何かこういうところは、ちょっとフィーに似ているな。
ちいさなおててを受け止めてあげてから、俺は問う。
「カスペ――こほん、侯爵様と一緒に来たんじゃなかったの?」
「き、来たわよ……。でも、お爺様は貴賓席のほうに行って、私は受験者受付のほうへ行くから――」
到着後に別れたと。
それから迷子になったのかな?
でも、ストレートに聞くのは可哀想か。
「――もしや、迷子になられたのですか?」
と思ったら、フィロメナさんが直球を投げつけていた。ド真ん中のストレートだ。
「ち、違うわよ……っ! ま、迷子になんか、なってないんだからね……ッ!」
「――そうですよね。
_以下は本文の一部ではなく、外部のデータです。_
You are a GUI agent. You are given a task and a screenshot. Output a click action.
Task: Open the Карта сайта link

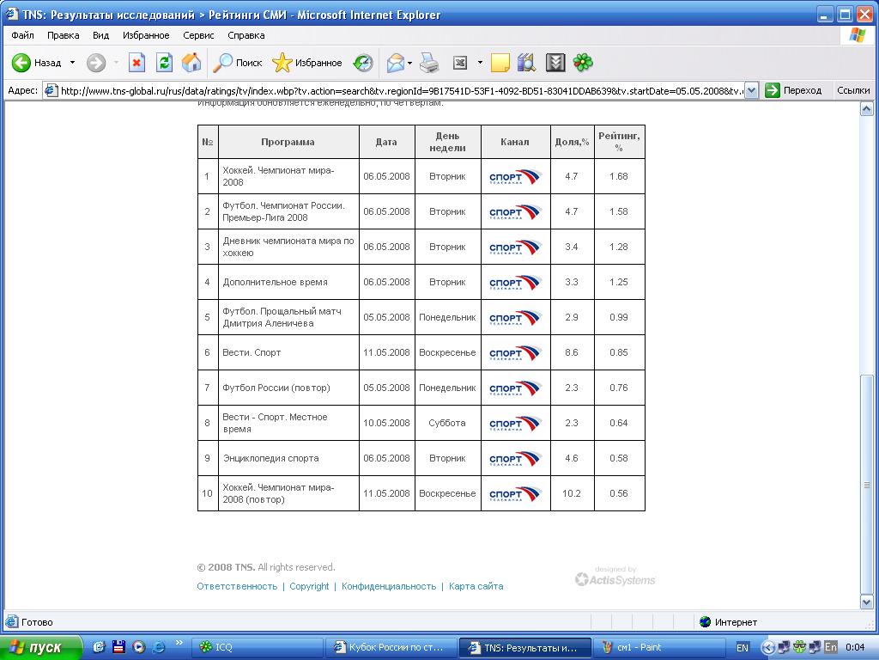[476, 586]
どの入口から来ようと、受付はすぐ目の前に配置しているんですから、迷うはずがありませんし……」
「うぅ……っ」
イザベラ嬢、もしや方向音痴の素質があるのでは?
俯きながら、俺の後ろに隠れてしまったぞ。
そのまま、ちいさくなっている。
「えと……。たぶん、試験前に散歩をしていただけだと思いますよ? ――そうだよね?」
「――っ! そ、それ……ッ! それよっ! 私は、気分転換をしていただけなんだから!」
パアッと顔を上げて、ふんぞり返るドリルちゃん。
色々と察したらしい宮廷魔術師のおねぃさんは、眉をハの字にして笑っている。
一方、心の平穏を取り戻したらしい侯爵家令嬢は、拗ねたように俺を見上げる。
「も、目的地が一緒なのに、ど、どうして先に行っちゃうのよ……っ?」
そう云われても、『一緒に行く』なんて、トゲっちが許さないだろうよ。
そもそも今日は、寂しがるフィーをバラモスたちに預けるという目的もあったからな。結果として、かなり早めに家を出たのだ。
異母兄妹の様子を見ていたフィロメナさんは、不思議そうに首を傾げた。
「……おふたりは、お知り合いなんですか?」
「ええと……。この娘は、ベイレフェルト侯のお孫さんです」
「――ッ! ベイレフェルト侯爵家ですって!?」
フィロメナさんは、俺の言葉に顔色を変えた。
我が家の『となり』と、何か因縁があるのだろうか?
まあ、あの爺さんなら、あちらこちらで恨みを買っていても不思議はないが。
しかし、おねぃさんは首を振る。
「いいえ。侯爵様と深い面識はありません。問題なのは、侯爵家にいる、ある使用人です」
侯爵家にいる使用人と云われてもな。
俺のいる離れには数人しか配置されていないし、一方で本館にはたくさんいるらしいから、その中の誰かと確執があったとしても、全く知らない人の可能性のほうが高いだろうな。
「――あれは、去年のことでした……」
何か急に語り出したぞ?
「私はこれまで、この王都で開催されている、ある大会のレコードホルダーだったのです……」
過去形だな?
「それは、『美少年、柔肌当てコンテスト』――。ずっとチャンピオンだった私が、去年の大会では、ポッと出のメイドに敗れ去りました……! 聞けばその者はベイレフェルト侯爵家で働く使用人で、聞いたこともないような木っ端貴族の娘だという話だったのです……!」
あ、ハイ……。
寸毫程も聞く価値のない情報だと云うことはわかりましたよ。
と云うか、何でそんなコンテストが公然と開かれてるんだ?
クリスマスとバレンタインに湧いて出る『天誅組』と云い、魔術師至上主義の迷惑集団と云い、どうにもこの国は、きな臭い。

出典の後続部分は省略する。